Information provided ->
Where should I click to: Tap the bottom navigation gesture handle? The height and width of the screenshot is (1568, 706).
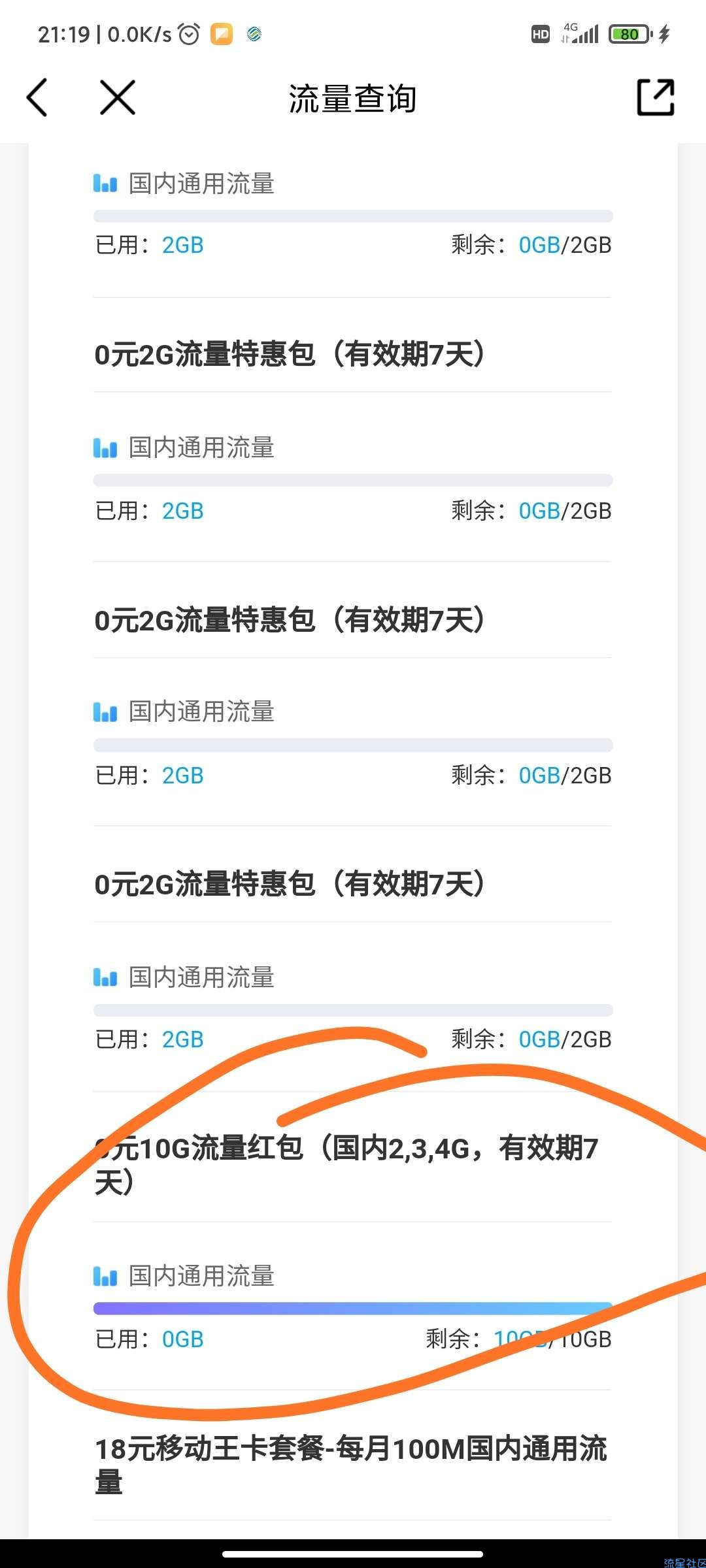[x=353, y=1554]
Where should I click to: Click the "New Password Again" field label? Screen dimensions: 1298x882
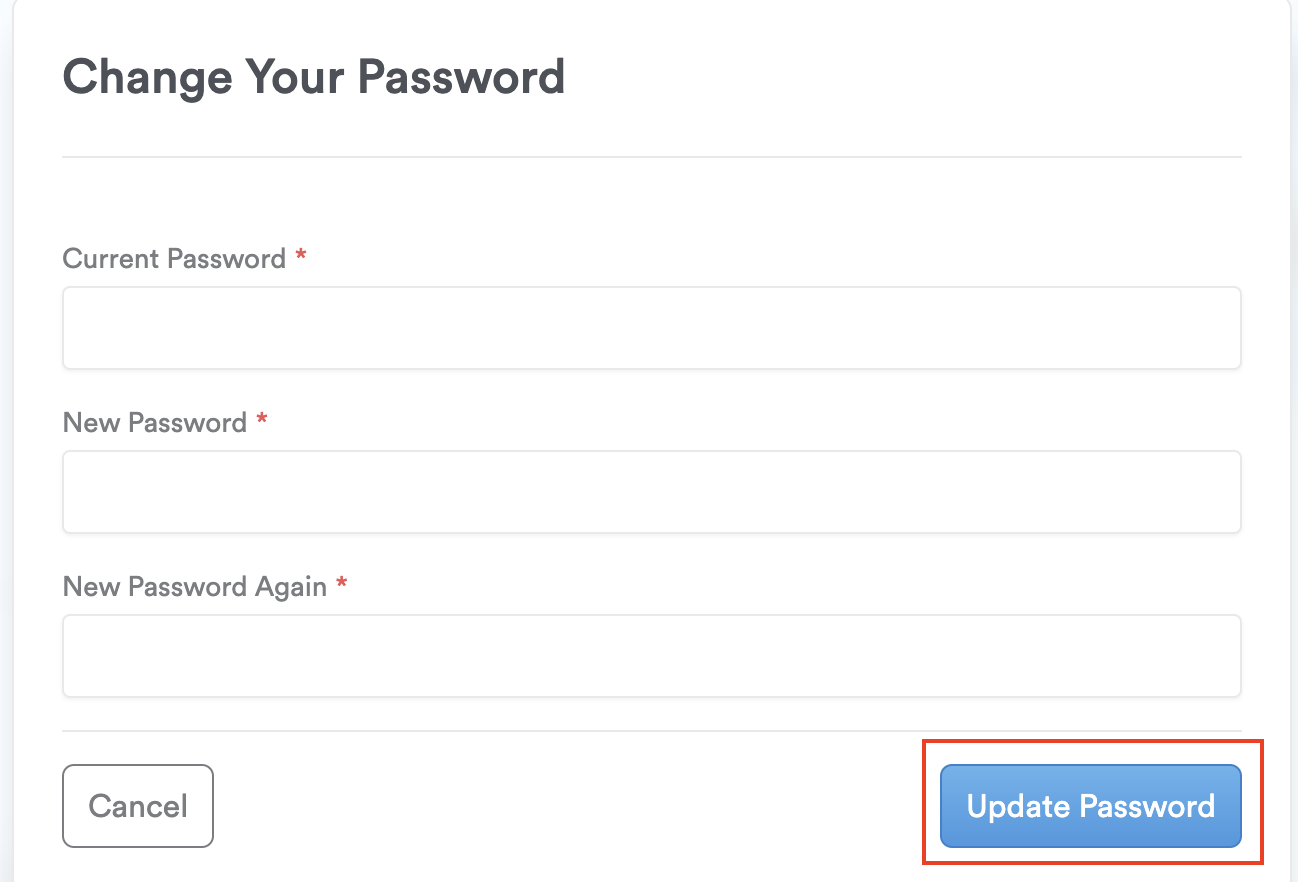click(194, 586)
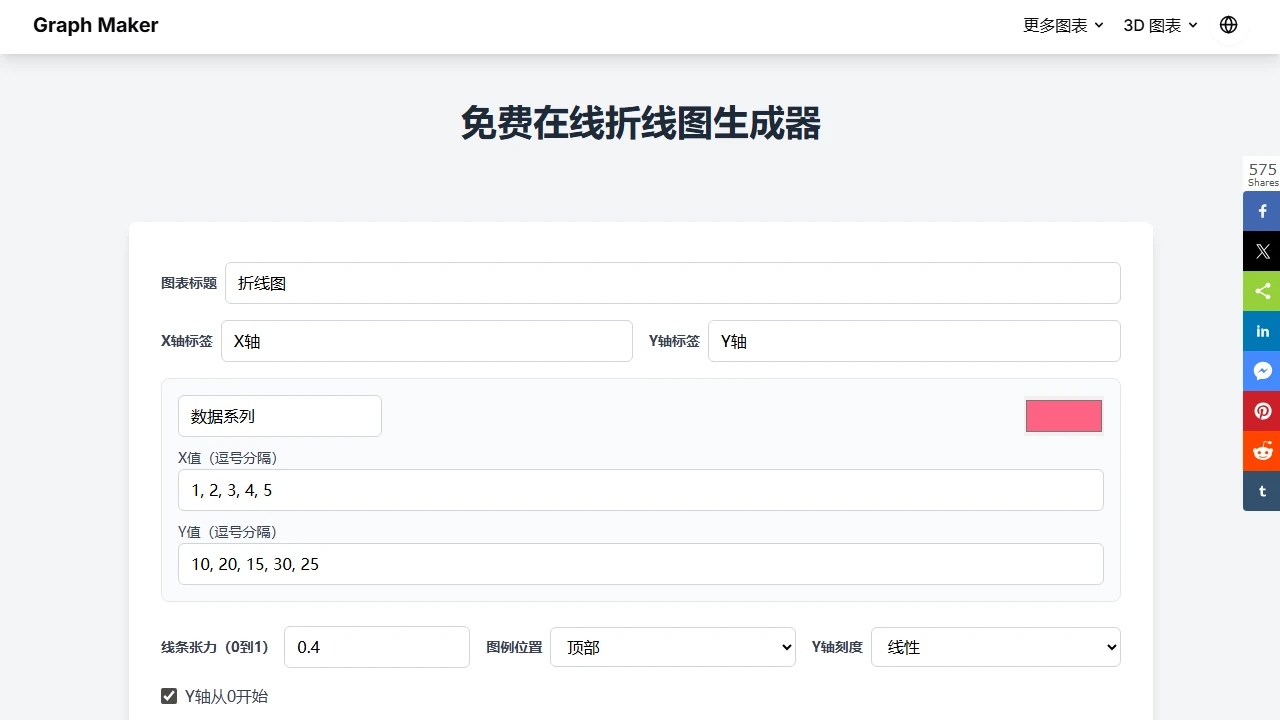This screenshot has width=1280, height=720.
Task: Share via LinkedIn icon
Action: coord(1262,331)
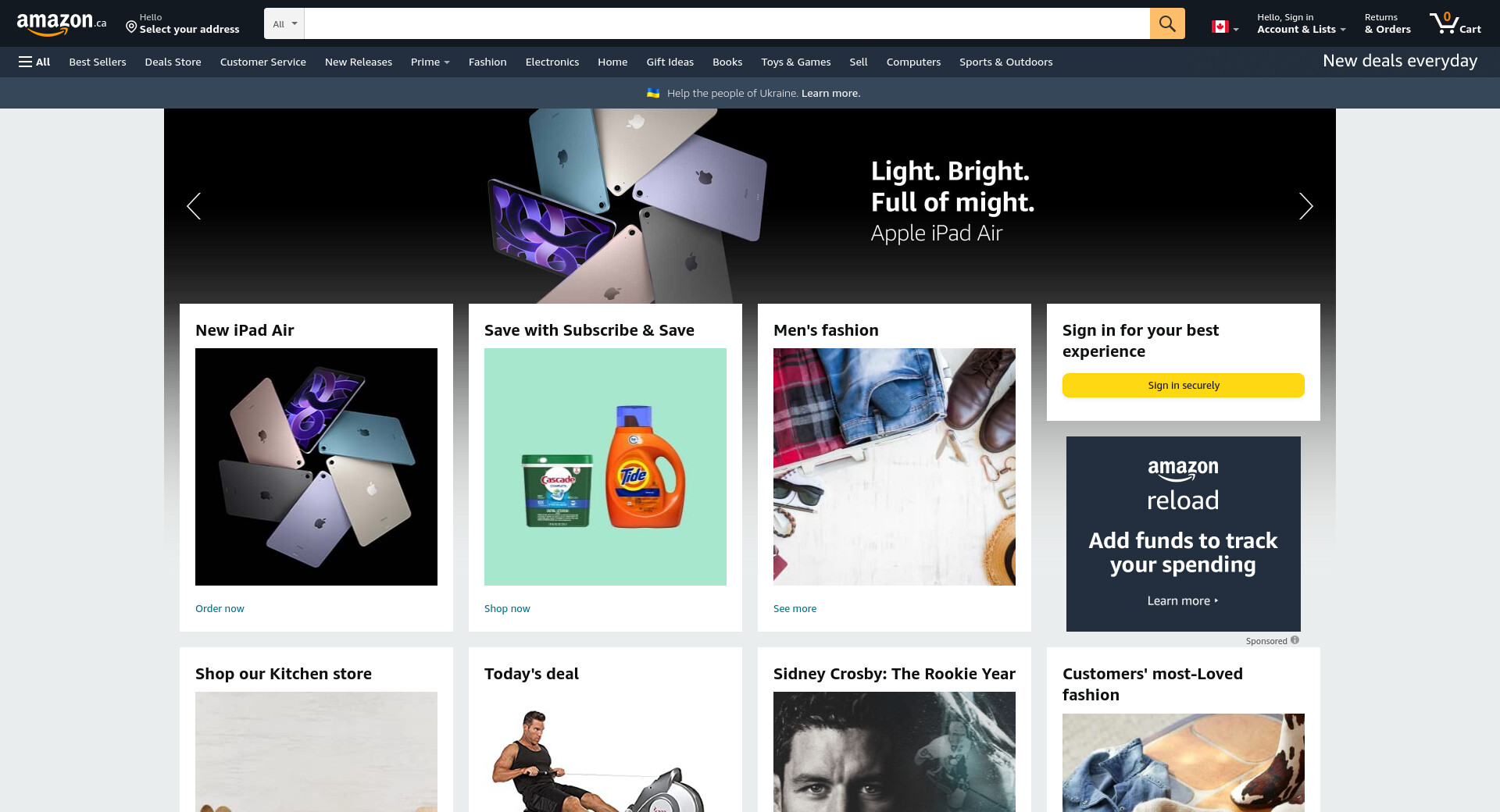Expand the All search category dropdown
Screen dimensions: 1500x812
(x=284, y=23)
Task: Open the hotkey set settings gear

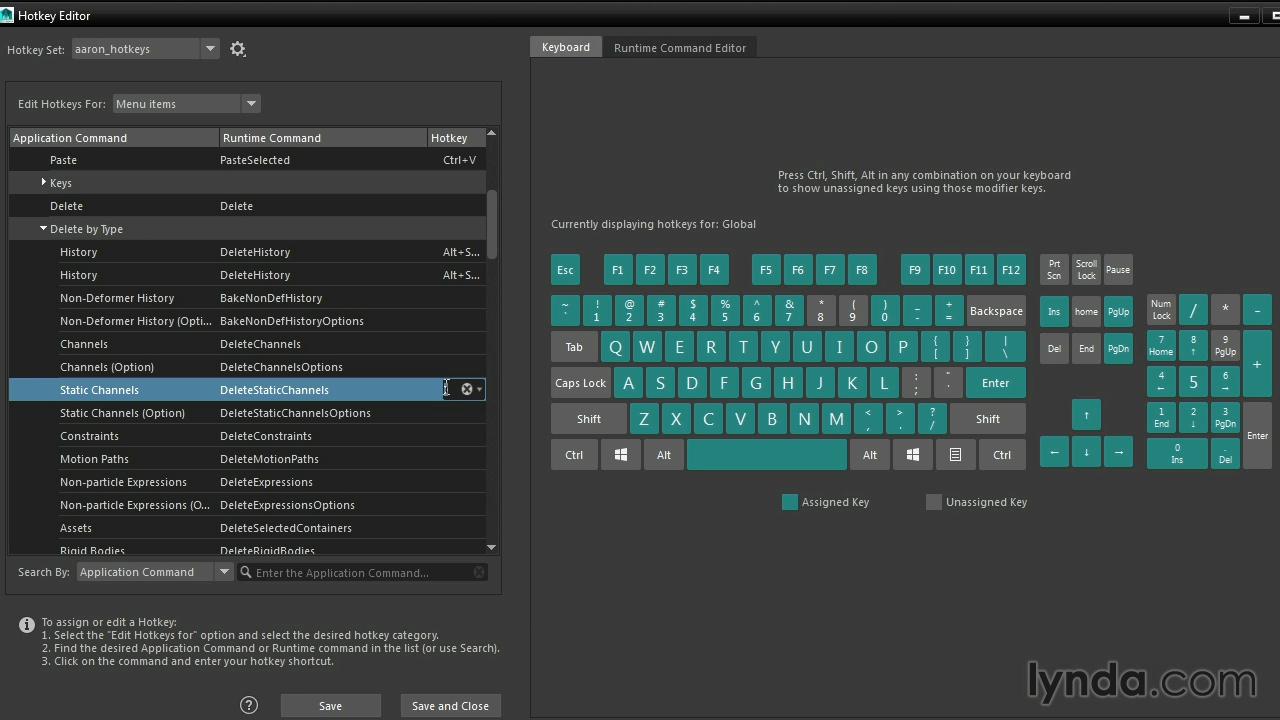Action: pyautogui.click(x=237, y=49)
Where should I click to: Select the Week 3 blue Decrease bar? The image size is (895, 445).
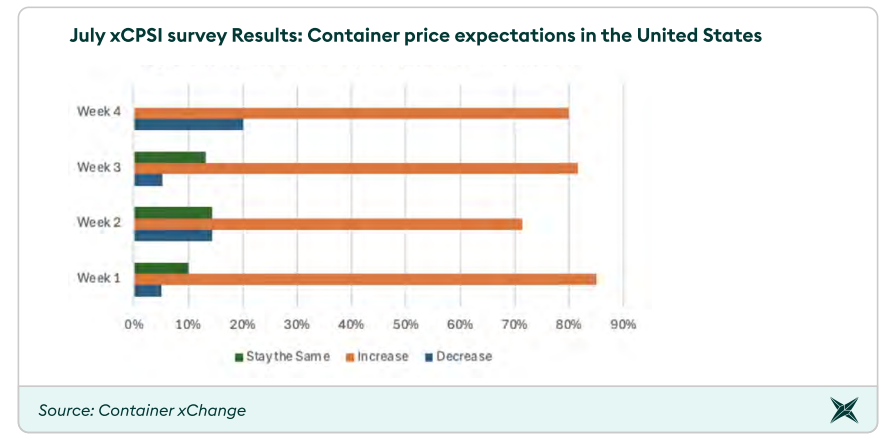point(148,180)
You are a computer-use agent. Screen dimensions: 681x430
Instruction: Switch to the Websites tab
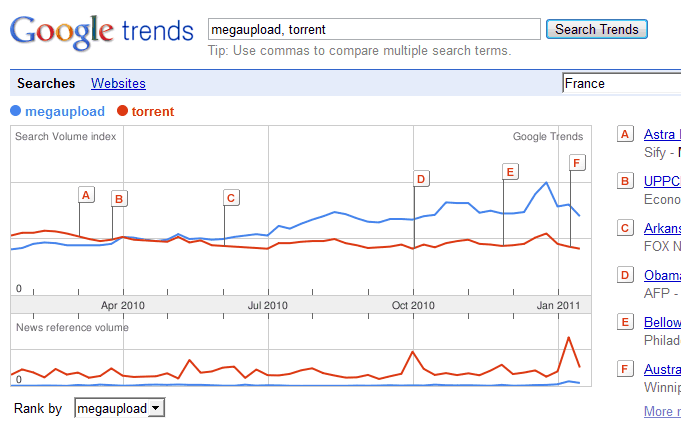pyautogui.click(x=118, y=83)
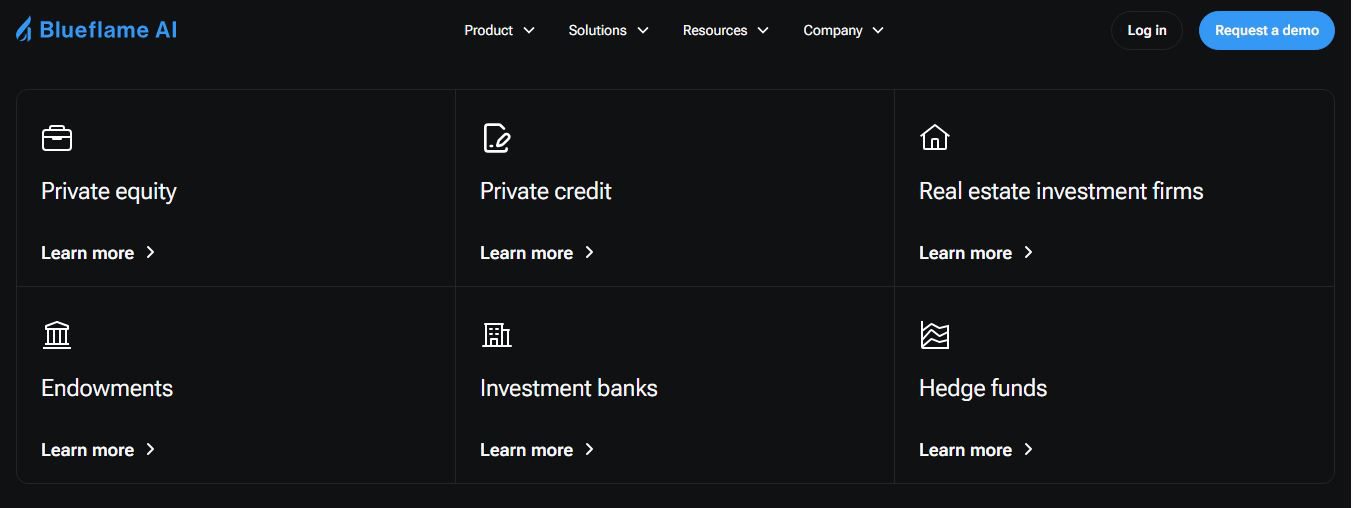The image size is (1353, 508).
Task: Click the Request a demo button
Action: [x=1266, y=30]
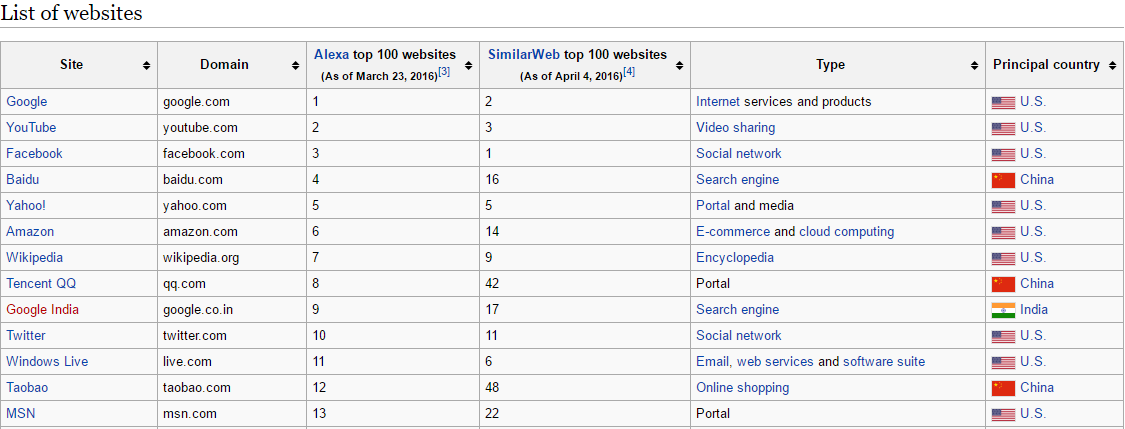Open the Tencent QQ article link
The height and width of the screenshot is (429, 1125).
(41, 283)
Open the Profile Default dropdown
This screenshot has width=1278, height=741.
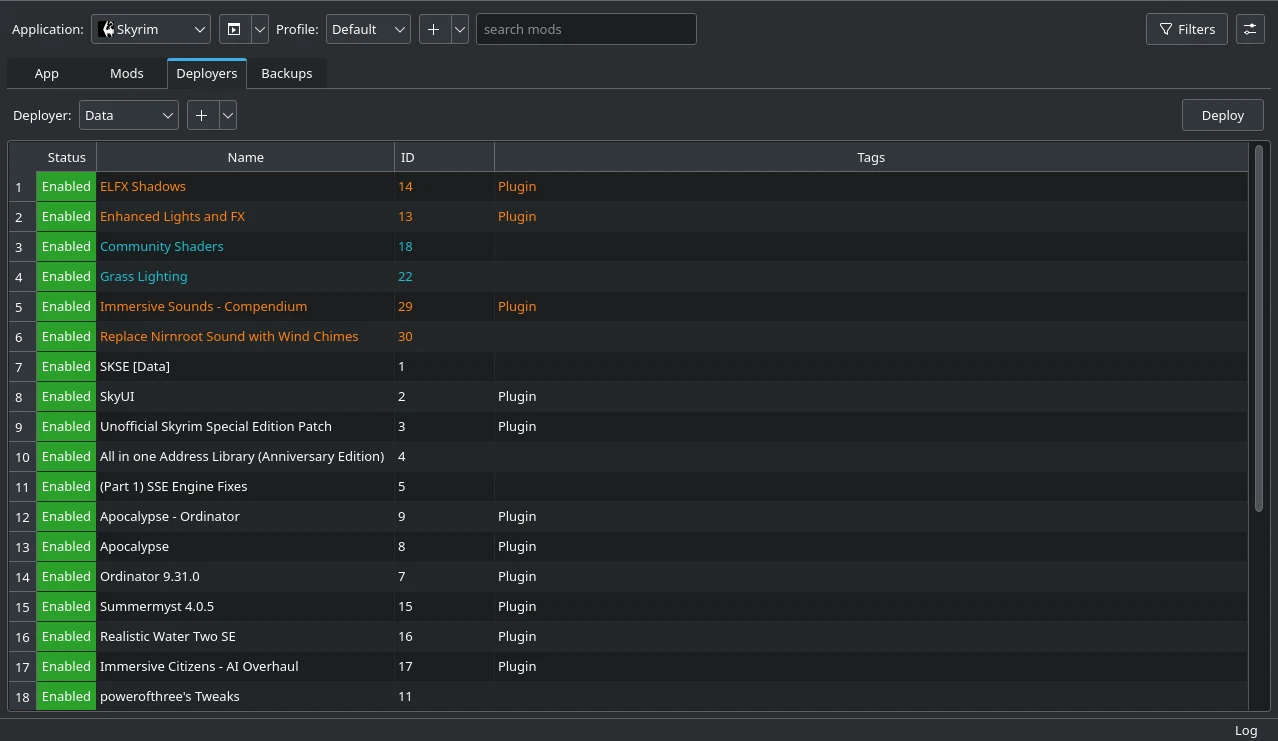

Task prompt -> A verbatim copy of the data, free of pictures, is the expected answer.

Solution for this task ->
Where should I click to: Tap the bottom navigation gesture handle? The height and width of the screenshot is (1568, 706).
[x=353, y=1554]
Where should I click to: Click the "New Password Again" field label? Screen dimensions: 1298x882
click(194, 586)
This screenshot has width=1280, height=720.
Task: Share via LinkedIn icon
Action: coord(1262,331)
Expand the All search category dropdown
Screen dimensions: 1500x812
(x=284, y=23)
Task: Open the hotkey set settings gear

Action: pyautogui.click(x=237, y=49)
Where should I click to: Select the Week 3 blue Decrease bar? The image size is (895, 445).
point(148,180)
You are a computer-use agent. Screen dimensions: 681x430
Instruction: Switch to the Websites tab
pyautogui.click(x=118, y=83)
The image size is (1353, 508).
Task: Click the Request a demo button
Action: [x=1266, y=30]
Open the Tencent QQ article link
The height and width of the screenshot is (429, 1125).
(41, 283)
Open the Profile Default dropdown
This screenshot has width=1278, height=741.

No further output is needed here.